### Passage fourni
···
Une rupture sentimentale entre deux collègues de travail peut-elle constituer un motif de licenciement ? L’employeur dispose-t-il de moyens d’actions face à cette relation amoureuse qui se termine mal ?
Telles sont les questions posées à la Cour de cassation qui y a répondu très clairement dans un arrêt rendu le 16 décembre 2020[2].
Quels sont les faits ?
Durant plusieurs mois, Fabrice, salarié depuis le 3 juin 2002 entretient une relation amoureuse faite de ruptures et de sollicitations réciproques avec sa collègue Chantal[3].
Bien qu’ils conviennent le 16 octobre 2014 que leur relation doit s’arrêter, le salarié, toujours amoureux, adresse à sa collègue de nombreux messages intimes, des mails insistants dont deux par l’intermédiaire de sa messagerie professionnelle.
Il va jusqu’à installer une balise GPS sur le véhicule personnel de cette dernière pour la surveiller à son insu.
Pourtant, Chantal a été claire : elle ne souhaite plus avoir de contact avec lui en dehors de l’activité de l’entreprise.
Devant son insistance, Fabrice est licencié pour faute grave le 6 juillet 2015.
Il conteste son licenciement estimant que les faits pour lesquels il a été sanctionné relèvent de sa vie privée.
Que disent les juges ?
Tout d’abord, la Cour d’appel revient sur la matérialité des faits et constate que :
- Fabrice et Chantal ont entretenu pendant plusieurs mois une relation amoureuse faite de ruptures et de sollicitations réciproques ;
- Le courriel de rupture de Chantal établissait que chacun d’eux avait suggéré de rompre ;
- Seuls deux courriels lui ont été envoyés au moyen de sa messagerie professionnelle ;
- La balise GPS avait été posée sur son véhicule personnel.
Les juges du fond ont également considéré que les faits n’avaient aucun retentissement négatif au sein de l’agence ou sur la carrière de Chantal.
Par ailleurs, l’allégation de harcèlement moral écarté, ils ont pu en déduire que les faits étaient exclusivement liés à des relations privées et qu’ils n’étaient donc pas constitutifs d’une faute.
···
### Extrait de données
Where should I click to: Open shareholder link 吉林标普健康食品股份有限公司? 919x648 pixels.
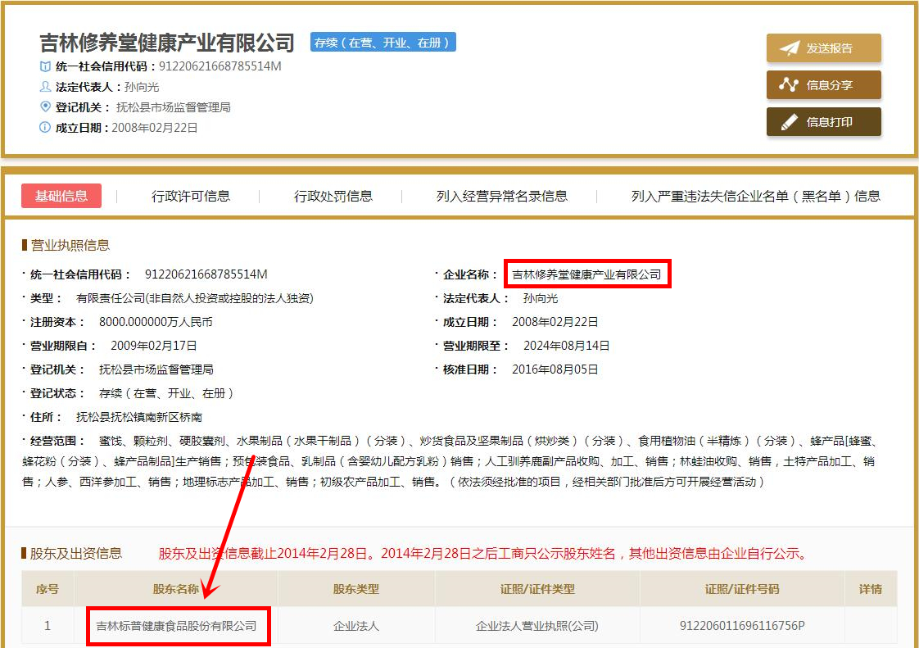pos(177,626)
···
### Objectif fixé A
Répondez à ces questions sur le passage consacré à la rupture entre deux collègues :
(i) À quelle date la Cour de cassation a-t-elle rendu son arrêt ?
(ii) Sur quoi Fabrice a-t-il installé une balise GPS ?
(iii) Pour quel motif Fabrice a-t-il été licencié le 6 juillet 2015 ?
### Objectif fixé B
Énumérez tous les constats que la Cour d'appel dresse sur la matérialité des faits dans le passage sur la rupture entre deux collègues.
### Objectif fixé C
Poursuivez le passage sur le licenciement de Fabrice à la suite de sa dernière phrase.

### Réponse à l'exercice A
(i) Le 16 décembre 2020.
(ii) Sur le véhicule personnel de Chantal.
(iii) Pour faute grave.

### Réponse à l'exercice B
- Fabrice et Chantal ont entretenu pendant plusieurs mois une relation amoureuse faite de ruptures et de sollicitations réciproques.
- Le courriel de rupture de Chantal établissait que chacun d'eux avait suggéré de rompre.
- Seuls deux courriels lui ont été envoyés au moyen de sa messagerie professionnelle.
- La balise GPS avait été posée sur son véhicule personnel.

### Réponse à l'exercice C
La Cour de cassation partage la position de la juridiction d’appel en confirmant que les faits relevaient de la vie personnelle du salarié et ne constituaient pas un manquement aux obligations découlant de son contrat de travail, en sorte que ces faits échappaient au pouvoir disciplinaire de l’employeur. Le licenciement était en conséquence dénué de cause réelle et sérieuse.
Cet arrêt est particulièrement intéressant dans la mesure où il se construit autour de faits qui auraient pu être bien différents.
Le comportement de Fabrice aurait certainement été sanctionné s’il s’agissait du véhicule de fonction de Chantal.
S’il avait adressé ses mails intimes exclusivement au moyen de sa messagerie professionnel, les faits relèveraient-ils de la vie personnelle des salariés concernés ?
Enfin, il semble évident que l’impact négatif de cette relation amoureuse sur la bonne marche de l’entreprise confèrerait à l’employeur un pouvoir disciplinaire lui permettant de la protéger.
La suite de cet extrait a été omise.